The National Board does not and cannot relieve any community of its local responsibility. As “the motion-picture theater is essentially a form of public service which is licensed by the community for public welfare, the same kind of scrutiny should be applied to it that is applied to any public service monopoly, news-stand privilege or park concession.”

A compilation of material from all parts of the country as to existing laws and the methods used in regulating motion-picture theaters in America and Europe has been made by the National Board and these form a partial basis for general facts and principles set forth in a Model Ordinance devised by it with detailed suggestions applicable in all the cities of the country. This work of securing adequate legislation is often taken up locally by women’s clubs. For example, the Wisconsin Federation of Women’s Clubs vigorously supported a bill in the legislature, providing for a censorship of moving-picture films throughout the state.

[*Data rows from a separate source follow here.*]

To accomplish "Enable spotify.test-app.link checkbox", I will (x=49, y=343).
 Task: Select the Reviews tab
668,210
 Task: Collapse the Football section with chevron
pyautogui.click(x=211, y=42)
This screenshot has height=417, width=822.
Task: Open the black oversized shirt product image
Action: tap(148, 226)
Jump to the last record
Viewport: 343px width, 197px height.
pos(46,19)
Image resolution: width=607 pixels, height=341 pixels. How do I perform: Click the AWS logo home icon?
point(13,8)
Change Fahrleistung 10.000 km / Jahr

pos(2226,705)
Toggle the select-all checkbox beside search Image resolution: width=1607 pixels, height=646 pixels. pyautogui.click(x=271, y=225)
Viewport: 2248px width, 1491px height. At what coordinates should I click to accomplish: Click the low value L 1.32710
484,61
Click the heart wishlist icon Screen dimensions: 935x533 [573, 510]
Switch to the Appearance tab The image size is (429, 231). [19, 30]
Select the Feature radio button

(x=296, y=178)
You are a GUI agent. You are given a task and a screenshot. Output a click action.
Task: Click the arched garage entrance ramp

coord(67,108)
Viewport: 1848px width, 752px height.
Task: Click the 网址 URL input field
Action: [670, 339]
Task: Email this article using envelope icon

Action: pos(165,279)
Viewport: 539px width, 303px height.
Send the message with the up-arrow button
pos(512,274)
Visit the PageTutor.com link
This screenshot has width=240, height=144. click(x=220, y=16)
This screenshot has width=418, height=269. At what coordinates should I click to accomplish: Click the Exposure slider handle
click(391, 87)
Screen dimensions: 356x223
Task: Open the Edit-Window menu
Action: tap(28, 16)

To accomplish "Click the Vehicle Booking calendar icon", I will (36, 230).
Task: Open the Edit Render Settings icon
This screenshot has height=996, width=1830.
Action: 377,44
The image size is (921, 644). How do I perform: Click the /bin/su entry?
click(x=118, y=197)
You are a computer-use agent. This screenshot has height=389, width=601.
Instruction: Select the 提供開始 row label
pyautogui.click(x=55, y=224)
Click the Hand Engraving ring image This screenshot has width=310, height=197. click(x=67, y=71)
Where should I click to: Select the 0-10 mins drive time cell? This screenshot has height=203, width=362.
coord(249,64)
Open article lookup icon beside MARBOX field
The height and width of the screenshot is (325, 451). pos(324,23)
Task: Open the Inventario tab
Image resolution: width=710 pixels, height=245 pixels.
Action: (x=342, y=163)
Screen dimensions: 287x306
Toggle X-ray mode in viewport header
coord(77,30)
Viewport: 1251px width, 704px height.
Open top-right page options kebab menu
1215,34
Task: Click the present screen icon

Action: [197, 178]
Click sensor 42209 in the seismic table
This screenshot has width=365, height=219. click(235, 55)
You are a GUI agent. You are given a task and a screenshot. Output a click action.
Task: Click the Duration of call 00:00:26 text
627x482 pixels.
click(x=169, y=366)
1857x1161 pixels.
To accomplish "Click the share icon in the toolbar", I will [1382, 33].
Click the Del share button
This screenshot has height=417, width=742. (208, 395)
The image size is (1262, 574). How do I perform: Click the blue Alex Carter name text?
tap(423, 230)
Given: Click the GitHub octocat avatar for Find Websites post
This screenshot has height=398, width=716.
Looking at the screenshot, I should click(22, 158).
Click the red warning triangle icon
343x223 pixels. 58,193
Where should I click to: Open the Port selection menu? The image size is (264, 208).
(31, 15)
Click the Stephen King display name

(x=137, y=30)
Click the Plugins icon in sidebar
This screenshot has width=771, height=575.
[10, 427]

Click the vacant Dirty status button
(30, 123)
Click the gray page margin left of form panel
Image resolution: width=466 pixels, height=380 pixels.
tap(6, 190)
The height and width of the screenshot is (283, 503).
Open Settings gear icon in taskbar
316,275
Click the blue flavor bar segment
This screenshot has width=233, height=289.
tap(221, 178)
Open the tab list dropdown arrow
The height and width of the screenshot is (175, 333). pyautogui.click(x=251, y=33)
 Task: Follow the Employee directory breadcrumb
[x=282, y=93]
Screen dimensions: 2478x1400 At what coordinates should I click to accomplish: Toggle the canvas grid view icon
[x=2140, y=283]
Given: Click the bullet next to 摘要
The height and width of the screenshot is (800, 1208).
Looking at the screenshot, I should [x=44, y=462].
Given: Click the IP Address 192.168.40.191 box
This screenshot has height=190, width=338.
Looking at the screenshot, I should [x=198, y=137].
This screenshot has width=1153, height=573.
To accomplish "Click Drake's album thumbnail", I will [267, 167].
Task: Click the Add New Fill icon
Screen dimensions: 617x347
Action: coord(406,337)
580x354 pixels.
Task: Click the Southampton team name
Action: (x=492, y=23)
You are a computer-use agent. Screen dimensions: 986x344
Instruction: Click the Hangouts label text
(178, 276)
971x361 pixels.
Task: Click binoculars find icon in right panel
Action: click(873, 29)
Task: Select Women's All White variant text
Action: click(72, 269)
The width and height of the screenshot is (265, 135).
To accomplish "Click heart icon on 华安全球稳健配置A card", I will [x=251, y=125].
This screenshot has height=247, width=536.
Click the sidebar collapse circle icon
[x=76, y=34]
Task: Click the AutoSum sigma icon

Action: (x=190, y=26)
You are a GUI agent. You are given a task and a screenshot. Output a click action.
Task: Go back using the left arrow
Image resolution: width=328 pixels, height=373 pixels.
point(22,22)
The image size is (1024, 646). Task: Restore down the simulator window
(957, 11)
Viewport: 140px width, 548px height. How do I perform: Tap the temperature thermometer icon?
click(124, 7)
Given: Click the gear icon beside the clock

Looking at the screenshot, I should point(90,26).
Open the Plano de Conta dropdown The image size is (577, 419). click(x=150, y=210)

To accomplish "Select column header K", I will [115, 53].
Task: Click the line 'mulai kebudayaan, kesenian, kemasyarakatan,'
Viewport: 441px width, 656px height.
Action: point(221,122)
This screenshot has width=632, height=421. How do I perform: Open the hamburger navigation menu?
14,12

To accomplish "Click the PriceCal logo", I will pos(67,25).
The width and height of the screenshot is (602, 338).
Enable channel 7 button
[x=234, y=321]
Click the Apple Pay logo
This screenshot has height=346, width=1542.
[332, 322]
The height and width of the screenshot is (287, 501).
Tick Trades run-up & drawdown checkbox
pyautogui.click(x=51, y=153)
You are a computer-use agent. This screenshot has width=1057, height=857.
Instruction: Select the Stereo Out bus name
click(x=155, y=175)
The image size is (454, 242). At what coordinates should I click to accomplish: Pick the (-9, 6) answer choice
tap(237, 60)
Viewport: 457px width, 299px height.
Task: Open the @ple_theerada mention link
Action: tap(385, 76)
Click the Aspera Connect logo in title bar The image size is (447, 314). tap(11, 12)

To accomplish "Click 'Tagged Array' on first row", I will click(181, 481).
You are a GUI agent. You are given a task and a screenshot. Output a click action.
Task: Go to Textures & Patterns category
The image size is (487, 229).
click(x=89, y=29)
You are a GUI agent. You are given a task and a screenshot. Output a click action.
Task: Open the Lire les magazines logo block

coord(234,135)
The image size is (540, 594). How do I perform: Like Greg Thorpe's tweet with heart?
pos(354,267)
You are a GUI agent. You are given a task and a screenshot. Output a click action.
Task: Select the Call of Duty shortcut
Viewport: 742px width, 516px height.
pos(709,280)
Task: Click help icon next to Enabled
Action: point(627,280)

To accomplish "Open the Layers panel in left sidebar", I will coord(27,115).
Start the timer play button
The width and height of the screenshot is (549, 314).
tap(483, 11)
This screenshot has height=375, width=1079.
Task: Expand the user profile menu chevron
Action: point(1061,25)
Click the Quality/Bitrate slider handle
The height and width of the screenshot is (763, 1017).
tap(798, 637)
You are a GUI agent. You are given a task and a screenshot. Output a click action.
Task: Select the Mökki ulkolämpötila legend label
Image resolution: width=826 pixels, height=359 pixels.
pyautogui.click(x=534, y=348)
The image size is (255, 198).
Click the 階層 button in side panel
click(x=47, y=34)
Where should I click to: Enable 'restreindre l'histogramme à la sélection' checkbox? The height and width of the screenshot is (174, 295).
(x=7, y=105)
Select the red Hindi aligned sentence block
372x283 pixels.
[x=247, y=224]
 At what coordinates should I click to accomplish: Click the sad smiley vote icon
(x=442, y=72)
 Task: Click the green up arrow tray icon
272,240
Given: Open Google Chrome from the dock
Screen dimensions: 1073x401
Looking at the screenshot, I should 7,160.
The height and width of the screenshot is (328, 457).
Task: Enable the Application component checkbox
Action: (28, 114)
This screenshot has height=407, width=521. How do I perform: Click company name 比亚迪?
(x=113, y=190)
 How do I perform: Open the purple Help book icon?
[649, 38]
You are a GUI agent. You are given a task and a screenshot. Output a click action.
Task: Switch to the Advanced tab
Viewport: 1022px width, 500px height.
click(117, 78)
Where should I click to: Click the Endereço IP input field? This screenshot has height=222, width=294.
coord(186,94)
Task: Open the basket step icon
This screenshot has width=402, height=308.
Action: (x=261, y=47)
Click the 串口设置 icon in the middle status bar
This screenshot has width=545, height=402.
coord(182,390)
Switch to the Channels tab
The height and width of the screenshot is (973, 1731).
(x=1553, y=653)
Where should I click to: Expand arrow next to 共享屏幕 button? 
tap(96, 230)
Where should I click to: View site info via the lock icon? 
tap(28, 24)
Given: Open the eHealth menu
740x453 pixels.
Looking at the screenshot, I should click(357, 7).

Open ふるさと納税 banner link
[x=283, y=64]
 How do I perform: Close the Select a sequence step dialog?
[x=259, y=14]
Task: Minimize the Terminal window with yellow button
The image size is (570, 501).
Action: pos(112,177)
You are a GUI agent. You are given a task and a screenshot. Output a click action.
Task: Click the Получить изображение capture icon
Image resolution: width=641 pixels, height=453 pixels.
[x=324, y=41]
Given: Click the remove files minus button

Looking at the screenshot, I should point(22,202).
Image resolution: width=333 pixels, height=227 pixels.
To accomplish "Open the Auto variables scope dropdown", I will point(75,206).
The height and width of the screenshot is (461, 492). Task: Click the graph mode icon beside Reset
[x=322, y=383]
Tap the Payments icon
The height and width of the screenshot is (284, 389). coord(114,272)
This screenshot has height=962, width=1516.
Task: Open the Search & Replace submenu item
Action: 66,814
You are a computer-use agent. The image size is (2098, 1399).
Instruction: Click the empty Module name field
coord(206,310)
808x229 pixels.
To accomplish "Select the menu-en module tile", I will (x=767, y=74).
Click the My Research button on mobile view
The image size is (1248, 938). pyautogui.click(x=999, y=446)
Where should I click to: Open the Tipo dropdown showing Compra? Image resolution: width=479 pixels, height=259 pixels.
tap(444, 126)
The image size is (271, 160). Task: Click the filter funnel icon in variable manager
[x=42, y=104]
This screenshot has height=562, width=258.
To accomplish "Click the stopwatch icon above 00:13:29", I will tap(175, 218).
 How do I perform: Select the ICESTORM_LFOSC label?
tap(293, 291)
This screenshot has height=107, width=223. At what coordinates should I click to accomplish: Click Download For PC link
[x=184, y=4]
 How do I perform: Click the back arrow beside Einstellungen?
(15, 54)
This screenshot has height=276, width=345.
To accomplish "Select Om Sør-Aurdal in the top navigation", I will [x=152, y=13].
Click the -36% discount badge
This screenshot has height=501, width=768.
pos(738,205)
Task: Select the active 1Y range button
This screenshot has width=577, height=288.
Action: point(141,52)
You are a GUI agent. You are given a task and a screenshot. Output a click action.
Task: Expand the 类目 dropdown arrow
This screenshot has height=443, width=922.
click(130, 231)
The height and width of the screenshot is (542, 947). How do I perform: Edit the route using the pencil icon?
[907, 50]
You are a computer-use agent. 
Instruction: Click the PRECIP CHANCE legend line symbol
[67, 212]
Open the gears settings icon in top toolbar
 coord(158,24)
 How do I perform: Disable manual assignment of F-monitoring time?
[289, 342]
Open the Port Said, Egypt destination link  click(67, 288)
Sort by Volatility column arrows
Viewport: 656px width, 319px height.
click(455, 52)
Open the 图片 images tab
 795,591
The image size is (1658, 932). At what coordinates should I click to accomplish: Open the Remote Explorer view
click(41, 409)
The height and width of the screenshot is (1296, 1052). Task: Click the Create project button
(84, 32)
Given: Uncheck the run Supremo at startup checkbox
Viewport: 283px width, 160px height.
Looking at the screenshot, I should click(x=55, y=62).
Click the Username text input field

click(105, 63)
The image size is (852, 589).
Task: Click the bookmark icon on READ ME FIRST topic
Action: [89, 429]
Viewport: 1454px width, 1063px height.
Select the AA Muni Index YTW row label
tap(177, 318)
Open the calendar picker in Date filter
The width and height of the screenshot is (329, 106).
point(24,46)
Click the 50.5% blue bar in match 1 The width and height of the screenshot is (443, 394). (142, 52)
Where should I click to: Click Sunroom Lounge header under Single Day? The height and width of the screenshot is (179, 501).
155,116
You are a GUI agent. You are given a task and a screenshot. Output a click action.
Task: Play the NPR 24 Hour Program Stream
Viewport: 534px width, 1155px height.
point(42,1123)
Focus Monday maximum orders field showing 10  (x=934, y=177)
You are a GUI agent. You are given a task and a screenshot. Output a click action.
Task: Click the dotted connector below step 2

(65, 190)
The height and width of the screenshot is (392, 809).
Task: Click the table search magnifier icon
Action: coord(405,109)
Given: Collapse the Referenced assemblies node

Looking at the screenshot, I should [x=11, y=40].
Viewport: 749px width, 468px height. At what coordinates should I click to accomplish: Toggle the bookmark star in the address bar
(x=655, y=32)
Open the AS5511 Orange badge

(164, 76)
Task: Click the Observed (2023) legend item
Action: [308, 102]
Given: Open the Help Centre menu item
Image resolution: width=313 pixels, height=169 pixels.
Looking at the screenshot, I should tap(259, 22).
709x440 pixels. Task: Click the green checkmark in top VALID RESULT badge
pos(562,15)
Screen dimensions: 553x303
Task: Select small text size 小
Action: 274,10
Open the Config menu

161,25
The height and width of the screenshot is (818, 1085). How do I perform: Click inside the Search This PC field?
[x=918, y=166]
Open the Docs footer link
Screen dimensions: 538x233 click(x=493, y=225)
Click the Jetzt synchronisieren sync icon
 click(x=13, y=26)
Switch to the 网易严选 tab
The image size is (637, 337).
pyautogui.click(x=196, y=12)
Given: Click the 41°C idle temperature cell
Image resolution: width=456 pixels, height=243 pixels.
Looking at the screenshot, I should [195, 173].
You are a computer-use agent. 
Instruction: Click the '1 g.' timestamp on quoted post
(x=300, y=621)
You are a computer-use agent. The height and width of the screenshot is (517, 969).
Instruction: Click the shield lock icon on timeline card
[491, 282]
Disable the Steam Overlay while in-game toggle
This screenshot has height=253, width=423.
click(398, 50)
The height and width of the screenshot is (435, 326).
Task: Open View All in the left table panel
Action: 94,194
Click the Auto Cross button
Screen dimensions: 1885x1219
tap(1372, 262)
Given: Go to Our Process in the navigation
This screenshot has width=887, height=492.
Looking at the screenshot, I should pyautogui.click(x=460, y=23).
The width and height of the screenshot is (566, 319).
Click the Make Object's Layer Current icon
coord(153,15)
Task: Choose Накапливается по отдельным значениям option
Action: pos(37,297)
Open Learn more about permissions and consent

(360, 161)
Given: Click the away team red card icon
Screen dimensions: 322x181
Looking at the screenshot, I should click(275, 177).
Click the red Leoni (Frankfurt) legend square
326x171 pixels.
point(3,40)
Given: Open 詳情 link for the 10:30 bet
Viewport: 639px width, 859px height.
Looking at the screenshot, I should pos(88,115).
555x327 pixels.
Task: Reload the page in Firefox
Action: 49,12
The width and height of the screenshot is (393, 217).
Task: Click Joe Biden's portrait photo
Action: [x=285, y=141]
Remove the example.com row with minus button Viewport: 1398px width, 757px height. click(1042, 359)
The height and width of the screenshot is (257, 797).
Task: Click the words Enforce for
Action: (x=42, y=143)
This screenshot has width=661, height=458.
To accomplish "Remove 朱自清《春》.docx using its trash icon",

Charlotte Rumbold is the intermediary between the National Board of Censorship of Picture Films and the St. Louis Police Court. A volunteer committee of which she was chairman made the St. Louis inspection of picture shows and dance halls. Officers of the Good Citizenship Club of Boise, Idaho, a women’s association, act as an advisory committee with the Law Enforcement League and Ministerial Association in censoring movies.

Private enterprise joins with public-spirited women in securing model motion-picture shows. In Boston, Josephine Clement is the manager of the Bijou Dream Motion Picture Theater and has had five years’ experience in providing the public with a model theater. Plans for similar theaters are afoot in two cities. Mrs. Clement declares from her experience that they are self-supporting and a great deal more satisfactory to the owner than those which invite constant interference.

Motion-picture films are really receiving more attention than the plays and comic operas and vaudeville shows which are supported by people who care less for the movies. Thus the percentage of innocuous films probably is lower or is becoming lower than the percentage of innocuous plays in other theaters.